Darko Fabijan (00:02):
Hello, and welcome to Semaphore Uncut a podcast for developers about building great products. Today, I’m excited to welcome David Burns. David, thank you so much for joining us.

David Burns (00:11):
Thank you very much for having me.

Darko Fabijan (00:14):
Great. Can you please just go ahead and introduce yourself?

David Burns (00:17):
So I’m David Burns. I am a Head of open source at BrowserStack and what we look after core open source projects that are important to BrowserStack, and make sure that they are sufficiently funded by other people or with money depending on kind what the project is. We’re a small engineering group at the moment, looking to grow bigger. Our core projects are Selenium, Appium and Nightwatch.

In the past, spent nine and a half years working at Mozilla as engineer and then engineering manager. So I’ve spent a long time in the open source space. I’m also involved in standards bodies. So I’m the chair of the W3C’s working group for browser testing and tools. So anything that we want to standardize to work across the industry will probably come through our group at some points and we’ll see where and how we can make it standard, which makes it easier for all users who want to do testing.

Darko Fabijan (01:23):
Thanks for this introduction. And I’m sure that a lot of our listeners would love to hear about the space that you have spent a lot of time in as browser testing and web is definitely a dominant platform. A lot of people are on a daily basis writing tests that involve browser, also debugging them. So I was hoping you could give us a tour of this space that a lot of us are touching in one way or another.

Darko Fabijan (01:53):
But I think that most of us dive in just as much as we need to get components in place. Is it a Chrome driver? Selenium driver what’s this, keep going. But we do end up spending a lot of time on bugging. I think in most cases it’s our fault, but we also tend to blame it on technologies that we are using. So please, if you can elaborate on this topic.

On browser testing

David Burns (02:21):
So browser testing has been going for, oh, I don’t know, must be… I think Selenium turned 17 or 18 the other week, and it’s been important through the browser walls. So it got started there by Jason Huggins while he was a ThoughtWorks working on internal tooling and then another ThoughtWorks engineer created WebDriver at Simon Stewart and he took a different approach to how you should control a browser.

David Burns (02:50):
So Selenium would be controlling it from the outside in, which injects JavaScript into the page to manipulate events, as you need them. Where WebDriver was doing it slightly harder, but in a better way. So it would inject events behind the scenes.

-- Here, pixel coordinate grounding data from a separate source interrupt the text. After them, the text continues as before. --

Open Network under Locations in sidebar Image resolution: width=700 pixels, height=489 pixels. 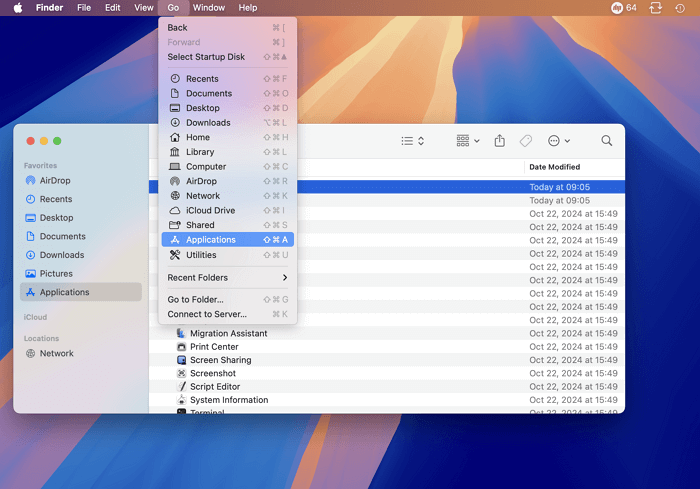56,354
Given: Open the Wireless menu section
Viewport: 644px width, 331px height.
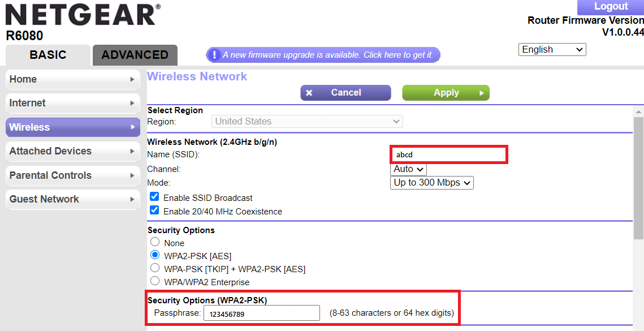Looking at the screenshot, I should coord(72,127).
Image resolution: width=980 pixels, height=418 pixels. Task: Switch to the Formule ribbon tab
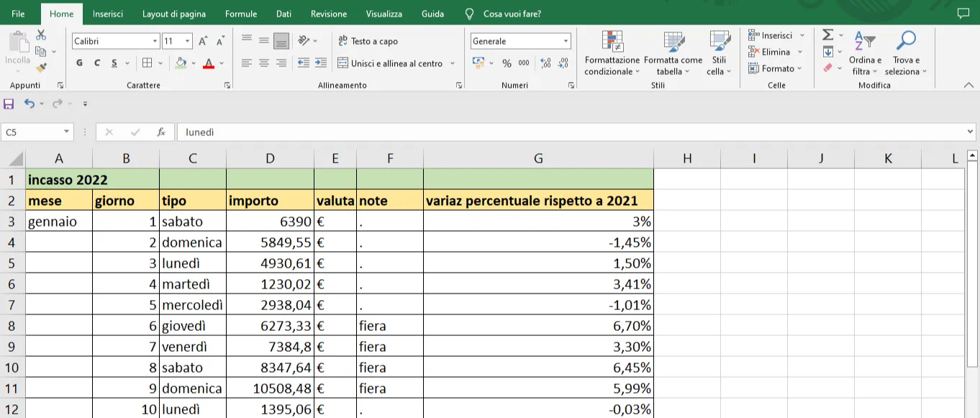coord(241,14)
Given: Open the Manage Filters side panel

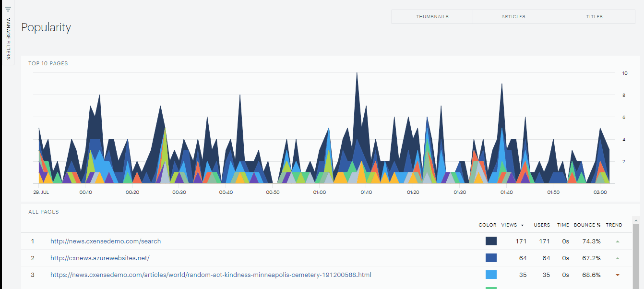Looking at the screenshot, I should click(x=8, y=38).
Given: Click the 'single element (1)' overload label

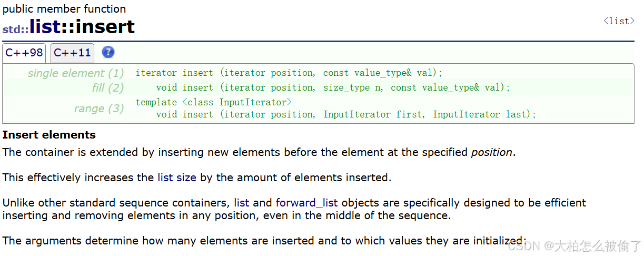Looking at the screenshot, I should point(76,73).
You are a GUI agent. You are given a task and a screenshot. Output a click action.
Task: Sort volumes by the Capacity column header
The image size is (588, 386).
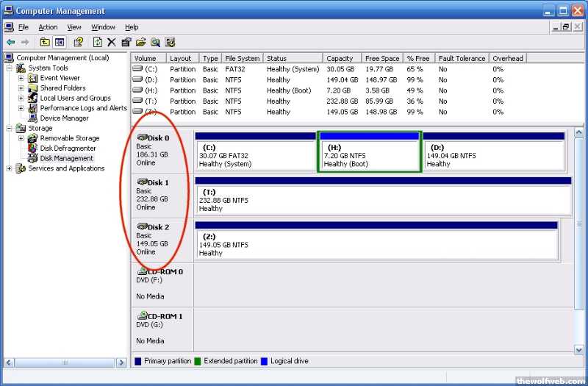pyautogui.click(x=340, y=58)
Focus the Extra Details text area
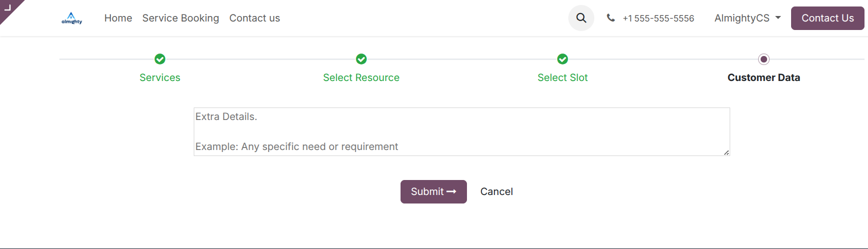The width and height of the screenshot is (868, 249). click(461, 132)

So not actually in the page, which meant you had to have deeper integration to the browser. For certain browsers, that was really simple. Firefox, you just built an extension, you speak to the extension, which already has the internals, and with the Internet Explorer, you had to do weird and wonderful Calm interfaces, which if you’ve ever done Calm you know it’s painful, but it works and you always know roughly what you’re going to get.

David Burns (03:31):
And so we built up from there and then over the years, we just carried on improving the interfaces and things like that, until one day, one of the directors of engineering at Opera approached the project and said, you should make this a standard, we can see where you’re going. We think it’s important and you should make it a standard.

David Burns (03:55):
And so Simon came back to the project and I was working as Mozilla let the time and we had a chat and we said, yeah totally we should make this a standard. It makes perfect sense. And that was in around 2011. And so we built up the standard to what it is now, what browser vendors have all implemented. There’s a new standard coming out slowly but surely because what we did then and where the market is going is changing.

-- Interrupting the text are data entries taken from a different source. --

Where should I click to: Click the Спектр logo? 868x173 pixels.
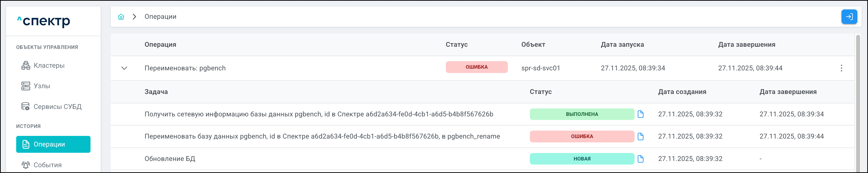44,21
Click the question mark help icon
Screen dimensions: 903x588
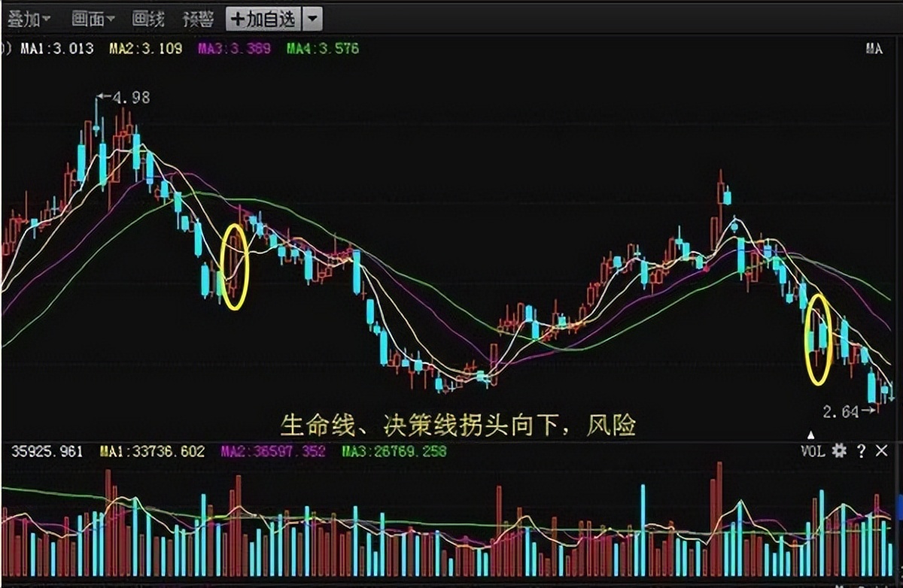click(x=860, y=451)
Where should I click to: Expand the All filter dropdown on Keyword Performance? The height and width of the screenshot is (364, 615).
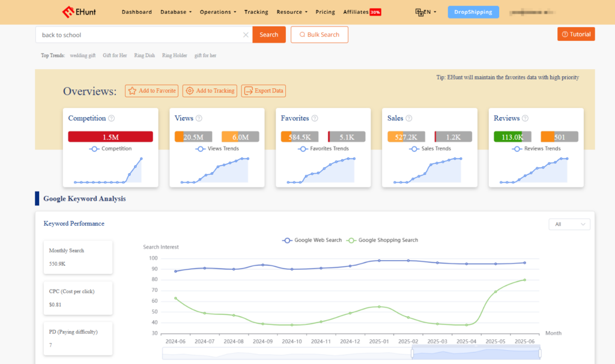pos(569,223)
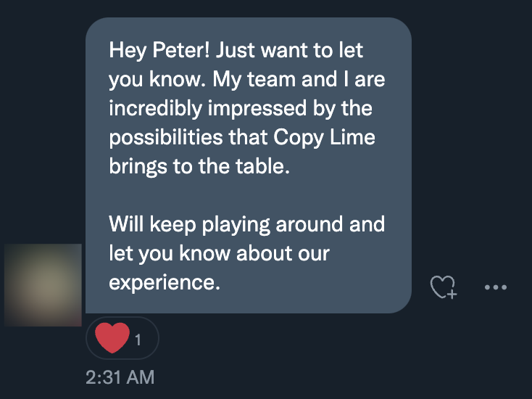
Task: Click "let you know about our" text
Action: click(219, 253)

WebDriver BiDi specification

David Burns (04:25):
And so we need to update that, which leads to the WebDriver BiDi specification. So Bidi means bidirectional, in the past, if you wanted to use Selenium, you would have to pull the browser. Is this thing ready? Which can lead to flakiness.

David Burns (04:43):
And it’s partly because people don’t fully understand how that side of things can work. And as you said, people only deep dive as far as they need to go. And sometimes you need that little bit deeper to understand where the problems are going to become later. And so that’s allowing us to have new APIs that are similar to newer products that are hitting the market and improve how people do their testing. And I think that’s the key part here is Selenium willing to move with the times and improve it.

Sometimes you need to dive a little bit deeper to understand where the problems are going to become later.
-David Burns, Head of OSPO at BrowserStack

How flaky tests are born

David Burns (05:17):
One of the key things that I think touching on the subject of moving with times, originally Selenium was built to be this underlying API. So I think the best way to describe it is, it was supposed to be the database connections to your database and then someone would build your ORM on top of it.

David Burns (05:38):
That’s how it was originally designed, how we wanted it to do it. Fortunately, unfortunately, it depends on who you speak to. Some people like that, that you could go, I’m just going to do this. And then they could build their own world on top of it. And we saw the Googlers doing weird and wonderful things when I was at Mozilla. We did amazing things with Selenium, from doing basic performance testing, because we could control the whole environment where possible.

David Burns (06:10):
I’ve seen people doing games testing because they could control it and to the finite detail. And that was really, really cool. But as you mentioned earlier, I like that phrase, where people only dive down as far as they need to go rather than all the way, is that tech people now have to deliver features as quickly as possible and as quickly as possible tends to mean yesterday, not tomorrow.

David Burns (06:37):
And I think that mentality, especially being pushed from product managers and project managers, doesn’t allow people to understand where things are going. And so they’ll reach the zenith of their flakiness. Browser are asynchronous by nature to improve the performance and battery management and things like that. Because they can pause and do what they need to in different threads.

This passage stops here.